[[ Passage to read open ]]
If you are using CUDA, you can run the following command to confirm that CUDA is set up correctly, and check the version number.

In [1]:
!nvcc --version

nvcc: NVIDIA (R) Cuda compiler driver
Copyright (c) 2005-2022 NVIDIA Corporation
Built on Wed_Sep_21_10:33:58_PDT_2022
Cuda compilation tools, release 11.8, V11.8.89
Build cuda_11.8.r11.8/compiler.31833905_0


**Google Colab:** If you are running this in a Google Colab notebook, you will also need to download some Vulkan drivers. You may not need to download the drivers if you are running this locally and already have Vulkan support (or are not using Vulkan).

In [2]:
!sudo apt install -y vulkan-tools libnvidia-gl-525

Reading package lists... Done
Building dependency tree... Done
Reading state information... Done
The following additional packages will be installed:
  libnvidia-common-525 libvulkan1 mesa-vulkan-drivers
The following NEW packages will be installed:
  libnvidia-common-525 libnvidia-gl-525 libvulkan1 mesa-vulkan-drivers
  vulkan-tools
0 upgraded, 5 newly installed, 0 to remove and 16 not upgraded.
[[ Passage to read closed ]]
[[ Data listing open ]]
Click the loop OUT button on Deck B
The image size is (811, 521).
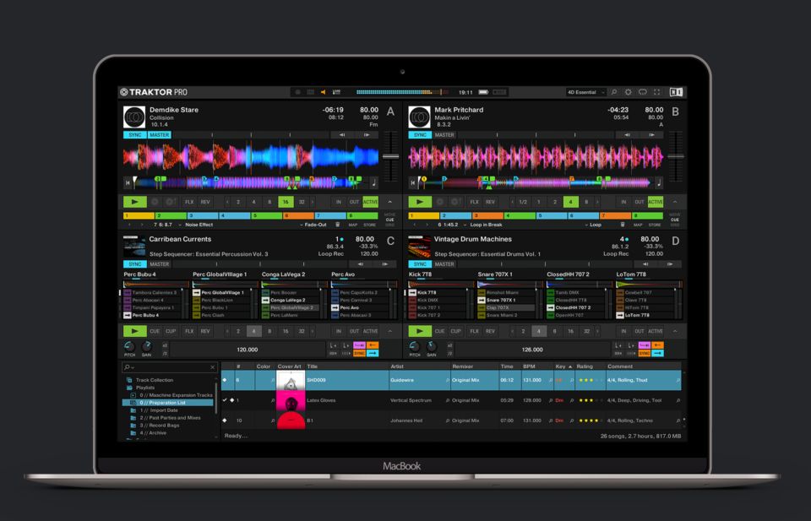tap(640, 202)
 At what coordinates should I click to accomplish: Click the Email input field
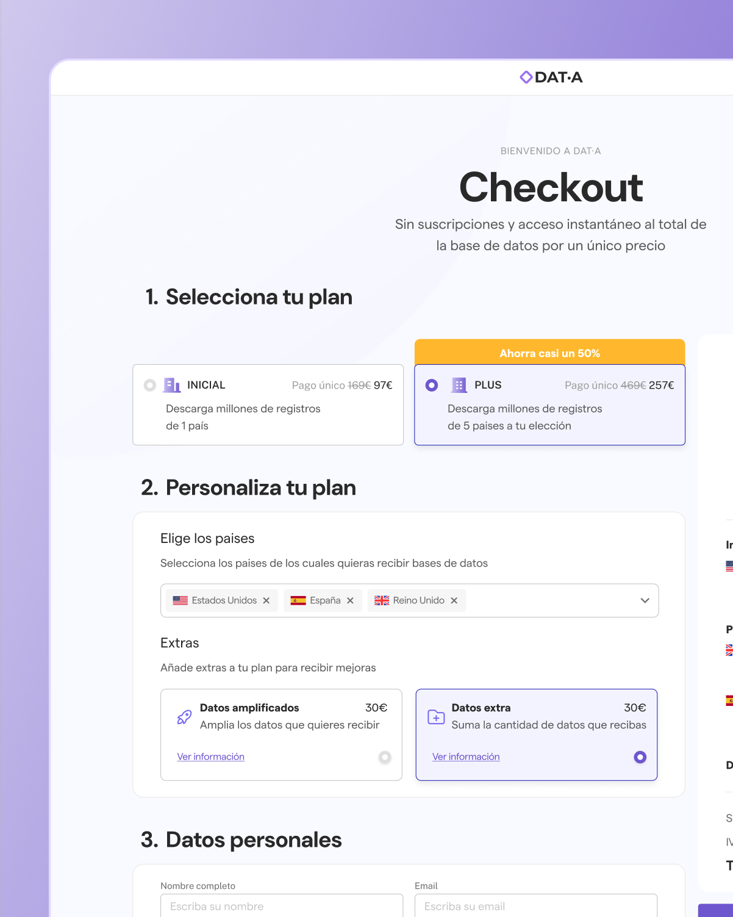click(536, 906)
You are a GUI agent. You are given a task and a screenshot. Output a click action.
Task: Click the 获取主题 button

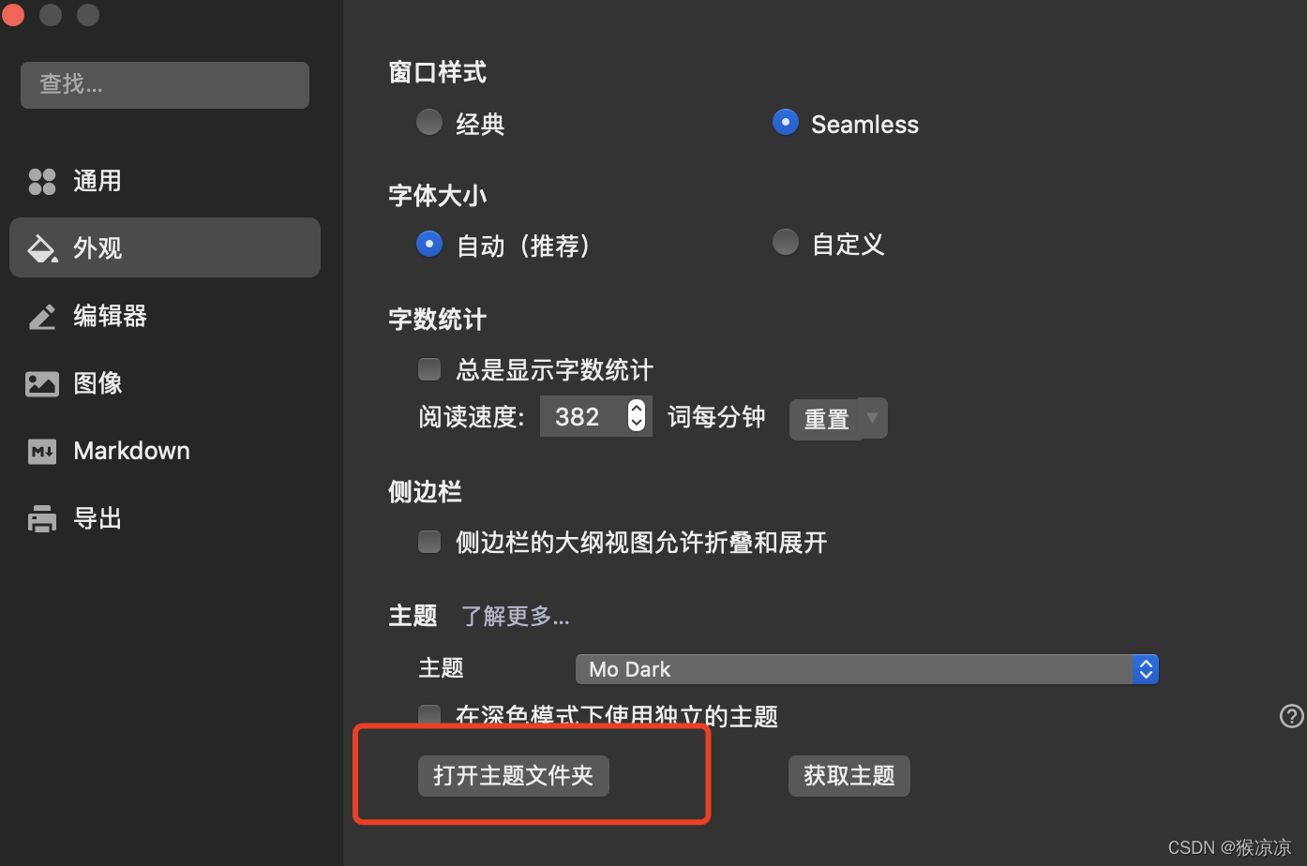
[[ Data listing closed ]]
**What this exercise asks**
1. From the CUDA setup passage, reproduce word for word the part that begins with the words containing "Reading package lists..." and ends with "16 not upgraded.".
2. In the CUDA setup passage, which release of the Cuda compilation tools does the version check report?

**Solutions below**
1.
Reading package lists... Done
Building dependency tree... Done
Reading state information... Done
The following additional packages will be installed:
  libnvidia-common-525 libvulkan1 mesa-vulkan-drivers
The following NEW packages will be installed:
  libnvidia-common-525 libnvidia-gl-525 libvulkan1 mesa-vulkan-drivers
  vulkan-tools
0 upgraded, 5 newly installed, 0 to remove and 16 not upgraded.

2. Release 11.8 (V11.8.89).